Dannielle Green, an ecologist at Anglia Ruskin University who researches the impacts of microplastics, explained why at ‘What’s the deal with “green” plastics?, one of the talks at this year’s British Science Festival in Chelmsford.

Most plastic is made from materials derived from fossil fuels which doesn’t biodegrade (i.e., decompose by bacteria or other living organisms). It lingers, Dannielle explained, eventually breaking down into microplastic which infiltrates our ecosystem and causes a multitude of problems, including the ingestion of toxins that cling to microplastics. We are producing plastic at an exponential rate; 1.5 million tonnes in the 1950s, to 368 million tonnes in 2019.

So ‘green’ plastics, labelled bioplastic, plant-based, biodegradable’ – words that seem very eco-friendlycould appear to consumers as a great way to use single-use plastics that don’t impact the environment. Bioplastics are plastics made from natural renewable materials, like starch or corn, or anything that is not a fossil fuel. This is great, of course, as we know that using fossil fuels is not sustainable and terrible for the environment. But the issue with bioplastics is that they are not necessarily recyclable, and recyclability is the key.

This issue crops up again with biodegradable plastics.
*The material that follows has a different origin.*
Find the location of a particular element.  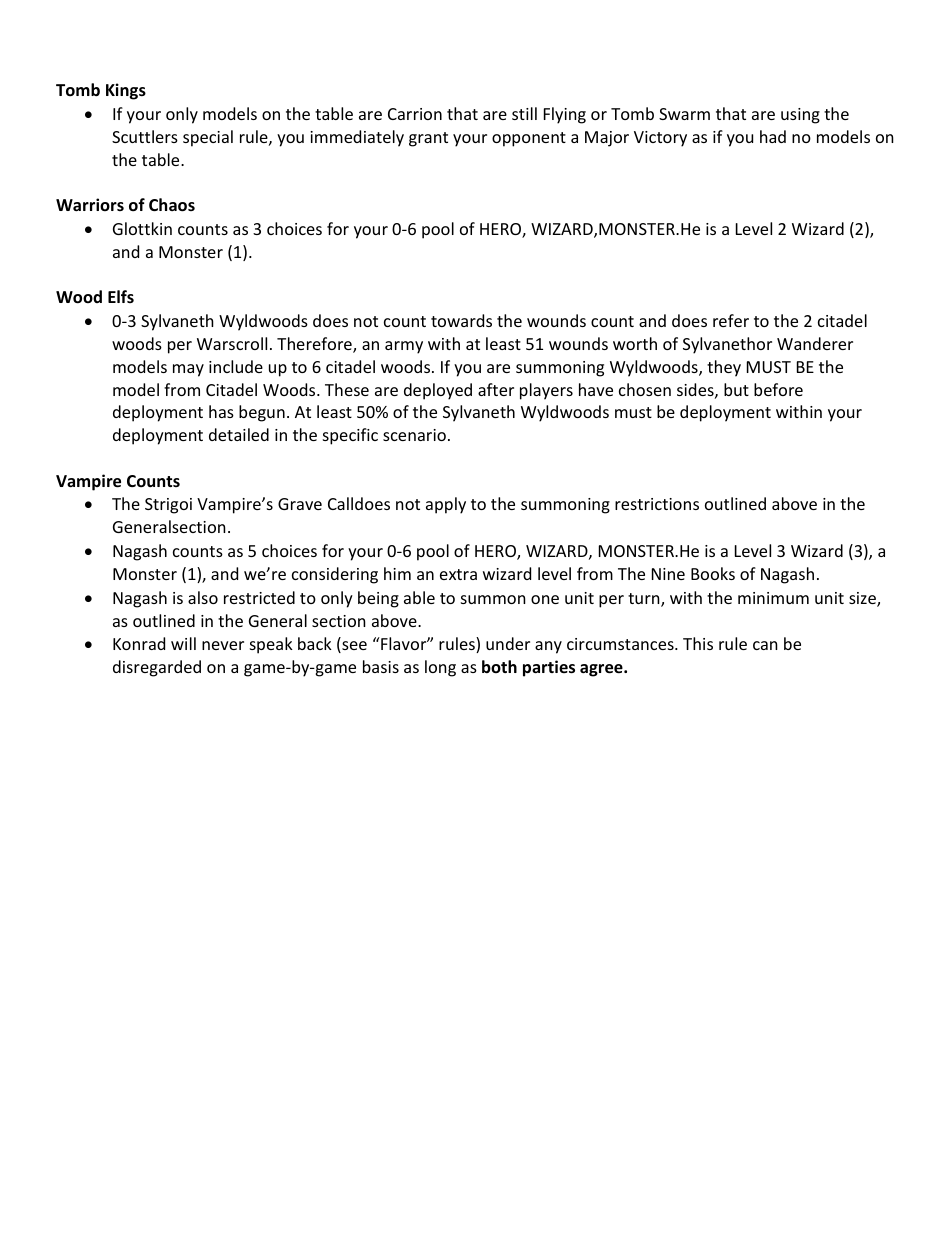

Biodegradable they may be, but without a timeframe or the required conditions for the plastic to decompose properly,  the word conveys no real meaning to a consumer. And again, they’re often not recyclable, so end up in a landfill.

“The good news is that the technology is coming”, said Dannielle. “The technology to make biodegradable plastics that are lovely, non-fossil fuel based and recyclable is on the way, but probably not for around another ten years.”

At the moment, as Dannielle explained in response to an audience question during her talk, recycling fossil fuel-based plastics and bioplastics together can contaminate the recyclate (the end-product of recycling), rendering it useless. Recyclable objects need to be carefully separated and councils need to be consulted on whether they recycle certain materials – which is a lot to ask of the general public.

There are also ethical considerations to be made around planting crops that are used to produce single-use plastics. As it stands, there really is no easy answer to the problem of plastics.

Dannielle’s advice to the audience was to reduce your plastic use where you can, and don’t be too easily taken in by packaging that seems to suggest that what you’re buying is eco-friendly.